天然記念物はねた GW中「ツシマヤマネコ」2匹交通事故死 ドライバーは罪に問われるのか?保護センターに聞いた

ことしのゴールデンウィーク期間中、長崎県対馬市で国の天然記念物であり絶滅危惧種にも指定されているツシマヤマネコ2匹が、相次いで交通事故により死んだ。
天然記念物を車ではねてしまった場合、ドライバーは罪に問われるのだろうか?
対馬野生生物保護センターによると、4月29日と5月3日、長崎県対馬市内の国道でツシマヤマネコの死骸が相次いで発見された。
どちらもオスの亜成獣で胸部などを強く打っており、交通事故死とみられている。
統計を取り始めた1992年以降、ツシマヤマネコの交通事故は154件で142匹が死んでおり、致死率は9割を超えている。
センターによると、天然記念物であるツシマヤマネコを車ではねた場合、故意でない限り罪に問われることはない。
ただし、通報の遅れは救命率を下げるため、対馬野生生物保護センターは事故を起こした際にはすぐに連絡するよう呼びかけている。
一方で、故意に傷つけた場合や違法捕獲・飼育をした場合は「文化財保護法」や「種の保存法」により重い罰則が科される可能性がある。
▶故意に傷つけた場合→「文化財保護法」違反
…5年以下の懲役または100万円以下の罰金
▶違法捕獲・飼育→「種の保存法」違反
…5年以下の懲役または500万円以下の罰金
ツシマヤマネコは、特に明け方や夕暮れ時に活発になる「薄明薄暮性」の動物だ。
ネズミを狙って、明け方や夕暮れ時に活発に動き回る。
さらに春から夏は出産・子育ての時期にあたり、子ネコが道路に飛び出してくるケースも少なくない。
対馬野生生物保護センターでは、島内での運転時はスピードを控え、慎重な運転を心がけるよう呼びかけている。
ツシマヤマネコは、日本では対馬だけに生息する野生のネコ科動物で、約10万年前に大陸から渡ってきたと考えられている。

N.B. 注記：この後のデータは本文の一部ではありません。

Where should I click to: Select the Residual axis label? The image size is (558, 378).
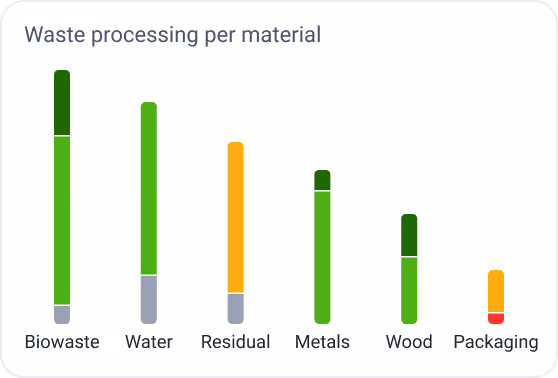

1971年には国の天然記念物に、1994年には国内希少野生動植物種に指定された。
環境省レッドリストでは最も絶滅のおそれが高い種として「絶滅危惧IA類」に分類されている。
生息地の減少のほか河川改修や道路建設などによる生息地の分断、そして交通事故などで絶滅の危機に瀕しており、環境省・長崎県・対馬市が協力して、絶滅回避のための保護活動を続けている。